Bladder cancers are a mixture of heterogeneous cell populations, and numerous factors are likely to be involved in dictating their recurrence, progression, and the patient's survival. For any candidate prognostic marker to have considerable clinical relevance, it must add some predictive capacity beyond that offered by the conventional clinical and pathological parameters. None of the biomarkers reported to date have shown sufficient sensitivity and specificity for detecting the whole spectrum of bladder cancer diseases in routine clinical practice. The limitations of established prognostic markers requires us to identify better molecular parameters that could be of interest in predicting the prognosis of bladder cancer patients, in particular, the high-risk patient groups that are at risk of progression and recurrence.

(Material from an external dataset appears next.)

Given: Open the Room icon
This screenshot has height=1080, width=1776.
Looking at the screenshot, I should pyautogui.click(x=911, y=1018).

Recent progress in epigenetic modification and gene silencing opened a new avenue for the identification of epigenetic markers, which appears to be more useful for cancer diagnosis and prognosis. Although epigenetic markers also have limitations, the combined epigenetic marker approach may increase sensitivity and reliability. The epigenetic silencing of tumor-suppressor genes is interesting from a clinical standpoint because of the possibility of reversing epigenetic changes and restoring gene function in a cell. In addition, microarray technology provides us with additional tools for the analysis of global gene-expression analysis of tumor samples. Future microarray analyses are likely to reveal particular gene-expression signatures that predict the likelihood of bladder cancer progression and recurrence, as well as a patient's survival and responsiveness to different anticancer therapies, with great specificity and sensitivity.